Execution Algorithms
LBANN’s drivers support several different execution algorithms. In particular, LBANN supports a basic (batched) inference algorithm as well as a variety of algorithms for training neural networks. The execution algorithms are implemented in C++, and their parameters (or “hyperparameters”) are exposed to users via the Python Front-End (PFE).
Batched Inference
This algorithm is not yet documented.
Training Algorithms
A training algorithm (C++: lbann::training_algorithm
, Python:
lbann.TrainingAlgorithm
) is the method for optimizing a
model’s trainable parameters (weights).

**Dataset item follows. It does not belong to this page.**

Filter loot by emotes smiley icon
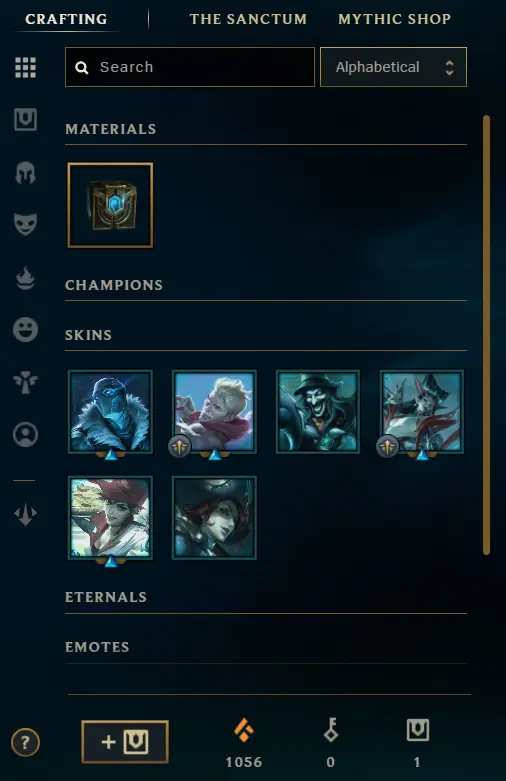The width and height of the screenshot is (506, 781). click(25, 329)
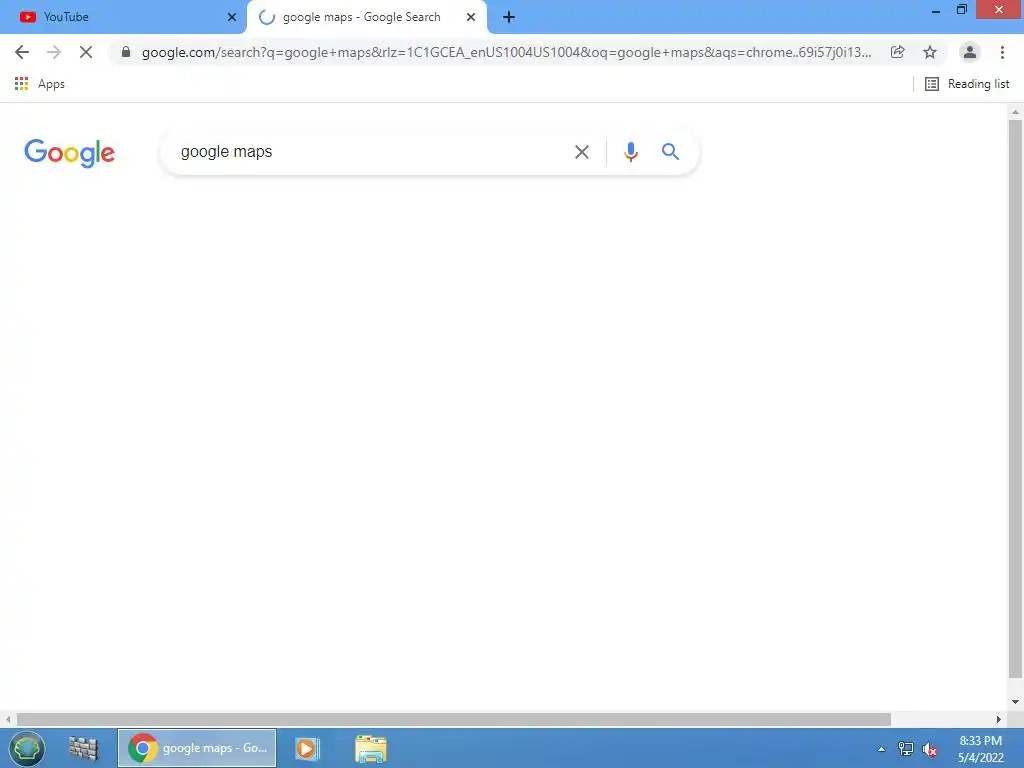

At the C++ level, a training
algorithm takes as input an initial model description (future: a
collection of model descriptions), a data source, and some stopping
criteria. Once a training algorithm has reached its prescribed
stopping criteria, it is defined to be “trained” and the updated model
description (future: collection of model descriptions) is returned to
the user.
At the PFE level, the model (future: models) and data source are not
yet properly associated with the training algorithm; fixing this issue
is work in progress. Instead, the training algorithm is associated
with the trainer object. The model (future: models) and data source
components are managed separately (C++: lbann::model
and
lbann::data_coordinator
; Python: lbann.Model
and
lbann.DataReader
, respectively) and properly associated with
the trainer’s training algorithm object in the C++ runtime.

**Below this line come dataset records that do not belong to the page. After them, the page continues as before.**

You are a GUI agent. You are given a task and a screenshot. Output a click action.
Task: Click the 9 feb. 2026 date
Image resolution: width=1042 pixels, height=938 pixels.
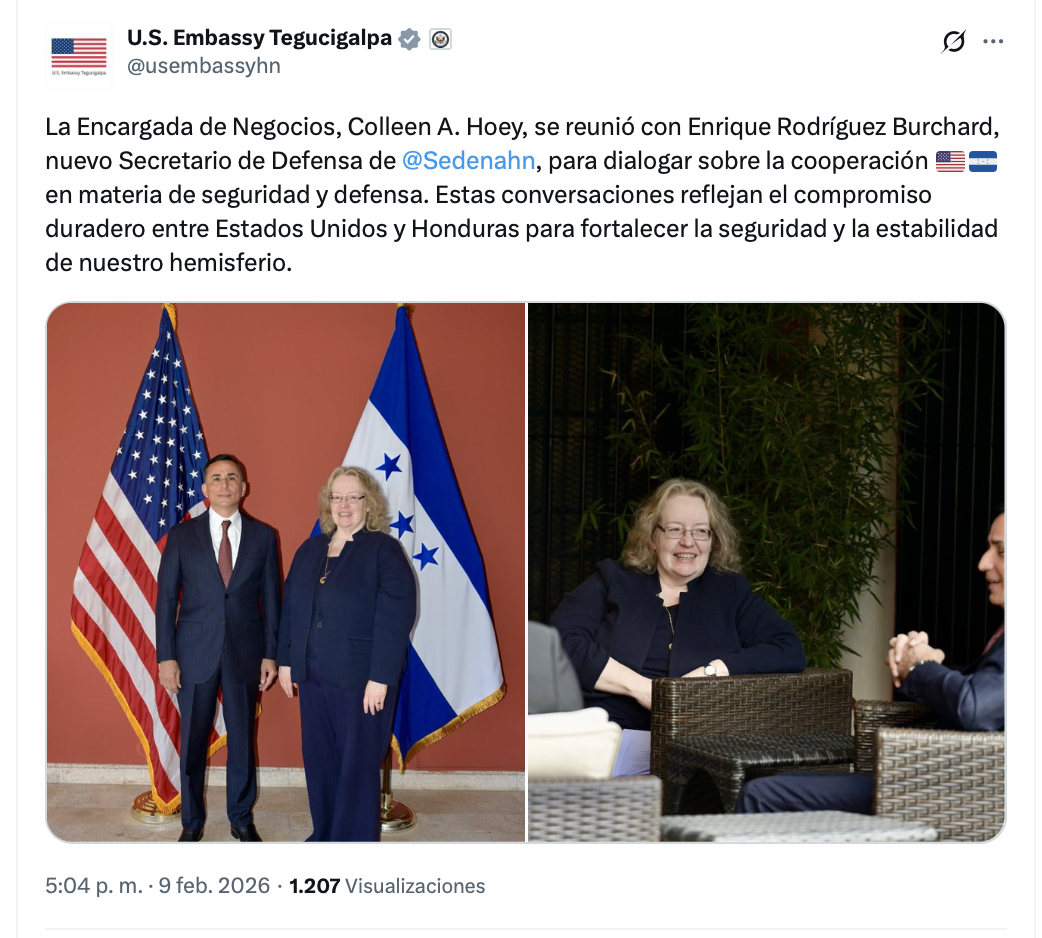[x=214, y=886]
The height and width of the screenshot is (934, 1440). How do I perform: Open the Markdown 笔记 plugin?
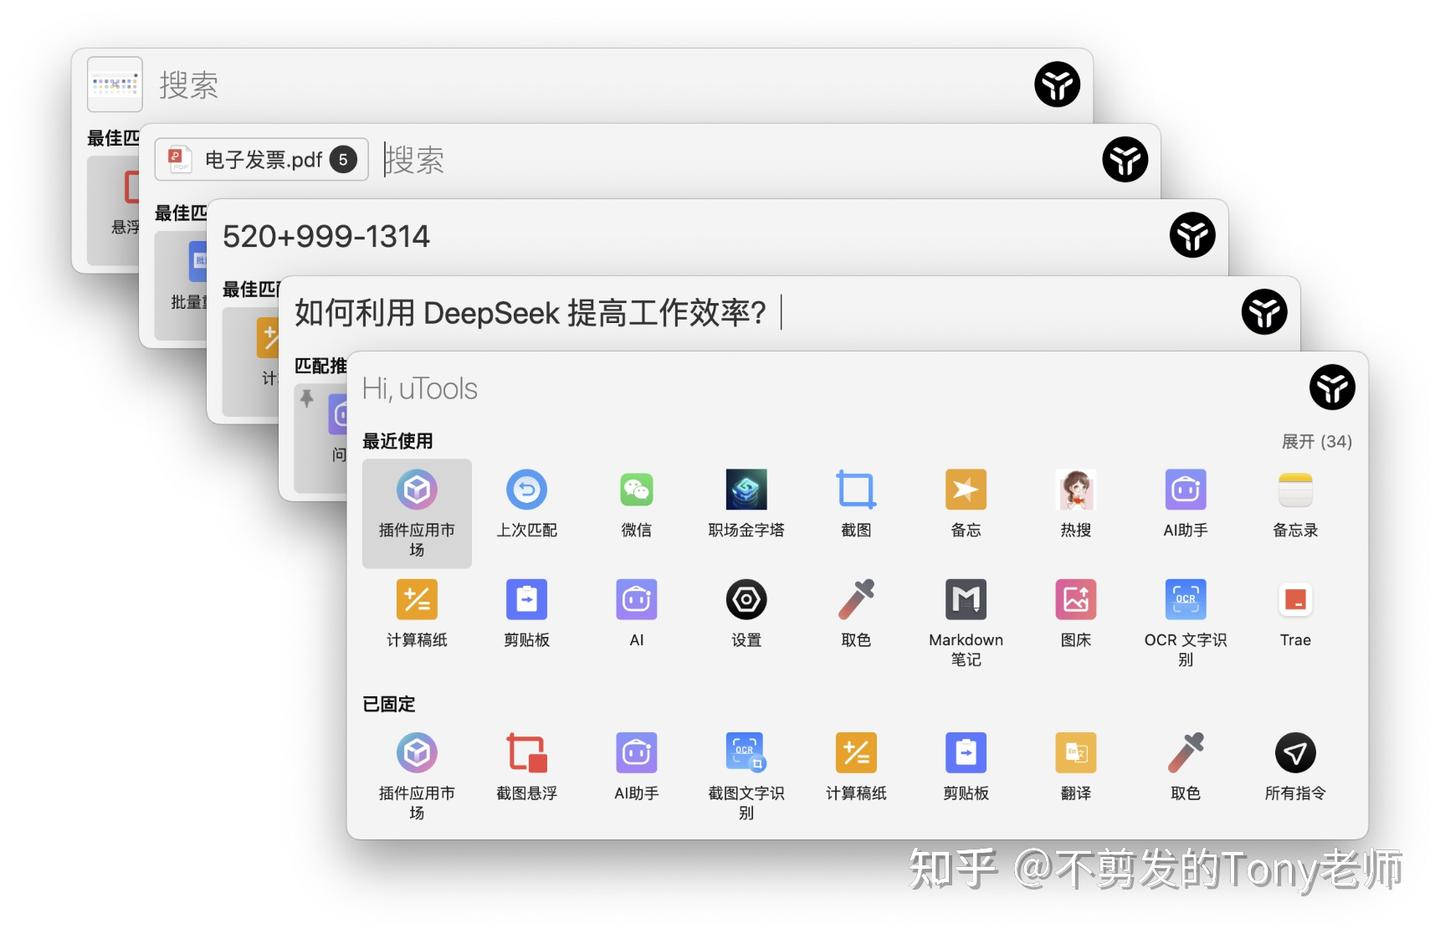pos(966,599)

An example description of a training algorithm is shown below.
SGD = lbann.BatchedIterativeOptimizer # Just an alias
trainer = lbann.Trainer(training_algo=SGD("my sgd", epoch_count=20))
The first positional argument to every training algorithm is a
user-defined name. This will be useful for identifying this algorithm
in log messages, especially in the case of complex composite
algorithms that might use multiple or nested instances of the same
algorithm. Remaining (keyword) arguments are generally
algorithm-dependent and users should consult the help()
messages or the API documentation for the specific algorithms they
wish to use.
Python Front-end API Documentation
lbann.TrainingAlgorithm interface
- class TrainingAlgorithm
The lbann.TrainingAlgorithm
is the base class of all
training algorithms used in the Python Front-end.
- __init__(name: str)
Construct a training algorithm.
- Parameters
name (string) – A user-defined name to identify this object in logs.
- export_proto()
Get a protobuf representation of this object.
- Return type
AlgoProto.TrainingAlgorithm()
- do_export_proto()
Get a protobuf representation of this object.
Important
Must be implemented in derived classes.
- Raises
NotImplementedError